A Internet é a maior invenção dos últimos séculos ? É provável que seja. Quem imaginaria a vida sem um terminal de computador ? Quase ninguém. Hoje, qualquer um pode criar, em um minuto, uma conta no Twitter ou no Facebook ou no Orkut ou num hospedeiro de blogs para se manifestar sobre o que bem entender. Em questão de segundos, qualquer texto, qualquer imagem, qualquer frase,qualquer pensamento podem ser replicados incontáveis vezes. Eis a oitava maravilha do mundo!
Em meio a tantas maravilhas, uma dúvida vibra no ar : que proteção existe contra o internauta que usa o Twitter, por exemplo, para atingir a honra alheia ? Agora, posso dizer: a Justiça. Há uma dificuldade: nem sempre é fácil localizar o autor da ofensa. A autoridade judiciária me disse – com razão – que a Justiça talvez não tenha como localizar e intimar um agressor que se esconde sob pseudônimo na imensa floresta da Internet. Se o autor é “encontrável”, pode acabar “nas barras dos tribunais”, como se dizia.
Em resumo: abri um processo por calúnia, injúria e difamação contra o autor de um comentário ofensivo publicado no Twitter. O que dizia o comentário estúpido ? Que eu simplesmente tinha “roubado” de um trabalho de conclusão de curso de alunos de Jornalismo as perguntas que fiz a Geraldo Vandré, o compositor que resolvera quebrar o silêncio depois de passar trinta e sete anos sem dar entrevista para TV. É óbvio que, diante da chance raríssima, fui – voando – ao encontro do enigmático Vandré. Que jornalista não teria a curiosidade de ouvir um grande nome que sumira do mapa por tanto tempo ? Mas a última coisa que eu faria, na vida, seria “roubar” perguntas de quem quer que seja.

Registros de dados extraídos
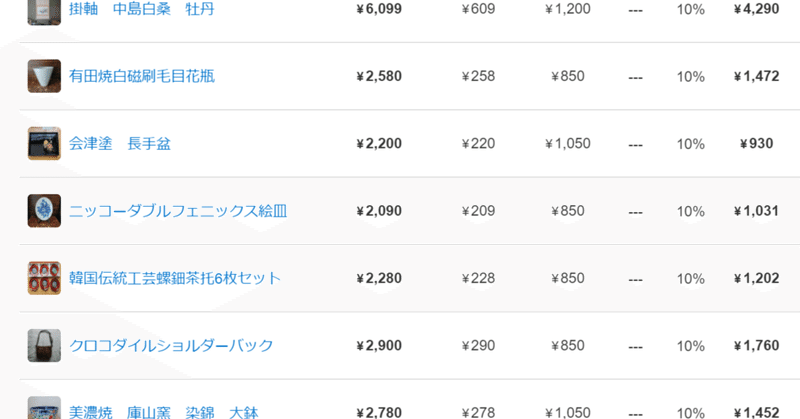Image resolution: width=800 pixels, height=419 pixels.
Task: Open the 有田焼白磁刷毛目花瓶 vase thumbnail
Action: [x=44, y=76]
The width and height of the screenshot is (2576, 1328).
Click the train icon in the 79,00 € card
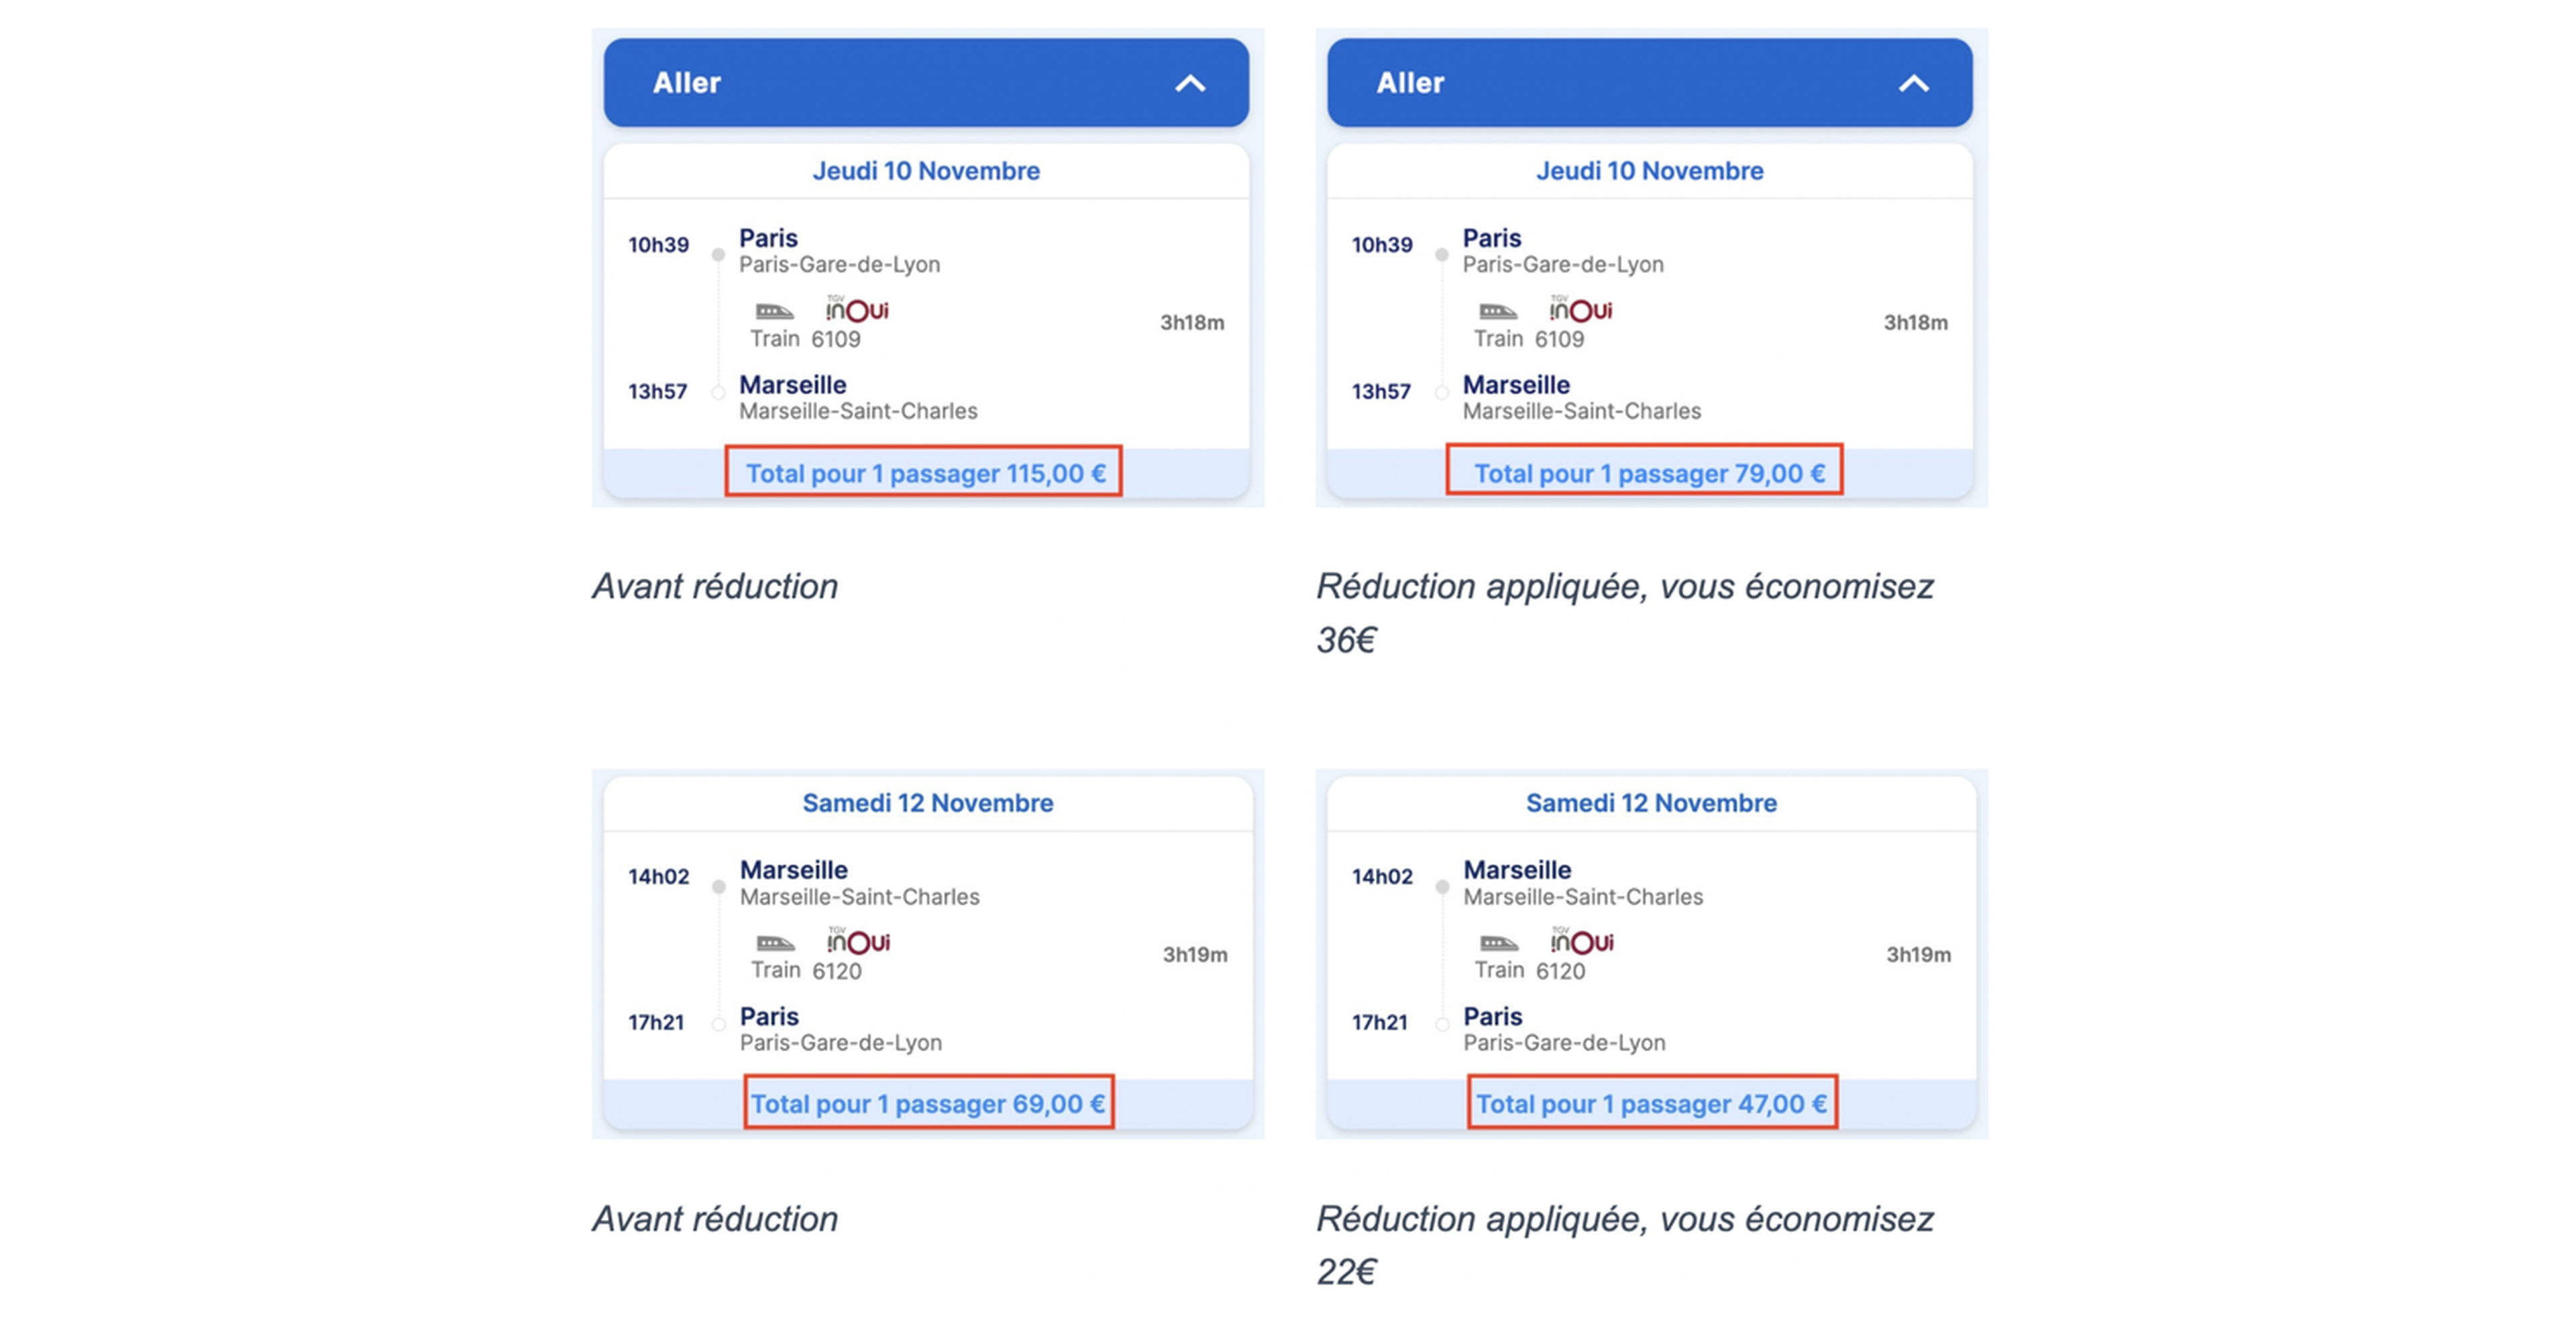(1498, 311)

### Instrução A
Passe para o inglês esta frase do texto citado: "Há uma dificuldade: nem sempre é fácil localizar o autor da ofensa."
### Instrução B
Segundo o texto citado, por quais crimes foi aberto o processo contra o autor do comentário publicado no Twitter? Liste todos.

### Resposta A
There is one difficulty: it is not always easy to locate the author of the offense.

### Resposta B
Calúnia, injúria e difamação.